## WORK REQUIRED
Give every entry again, exactly.

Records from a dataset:
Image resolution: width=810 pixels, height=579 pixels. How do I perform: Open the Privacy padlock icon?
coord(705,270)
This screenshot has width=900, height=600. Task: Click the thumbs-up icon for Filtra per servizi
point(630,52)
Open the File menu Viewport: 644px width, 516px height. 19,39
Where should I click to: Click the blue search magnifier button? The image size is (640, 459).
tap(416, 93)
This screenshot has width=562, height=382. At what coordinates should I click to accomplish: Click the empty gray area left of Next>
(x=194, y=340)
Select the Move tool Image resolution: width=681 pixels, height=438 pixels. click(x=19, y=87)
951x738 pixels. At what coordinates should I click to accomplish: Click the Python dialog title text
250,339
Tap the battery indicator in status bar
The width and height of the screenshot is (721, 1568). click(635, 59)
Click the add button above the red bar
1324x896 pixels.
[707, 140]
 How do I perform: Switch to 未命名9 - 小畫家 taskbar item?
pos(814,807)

## EXERCISE OUTPUT
Image resolution: width=810 pixels, height=579 pixels. How do I perform: Open the Privacy padlock icon?
coord(705,270)
This screenshot has width=900, height=600. Task: Click the thumbs-up icon for Filtra per servizi
point(630,52)
Open the File menu Viewport: 644px width, 516px height. 19,39
Where should I click to: Click the blue search magnifier button? The image size is (640, 459).
tap(416, 93)
This screenshot has width=562, height=382. At what coordinates should I click to accomplish: Click the empty gray area left of Next>
(x=194, y=340)
Select the Move tool Image resolution: width=681 pixels, height=438 pixels. click(x=19, y=87)
951x738 pixels. At what coordinates should I click to accomplish: Click the Python dialog title text
250,339
Tap the battery indicator in status bar
The width and height of the screenshot is (721, 1568). click(635, 59)
Click the add button above the red bar
1324x896 pixels.
[707, 140]
 How do I perform: Switch to 未命名9 - 小畫家 taskbar item?
pos(814,807)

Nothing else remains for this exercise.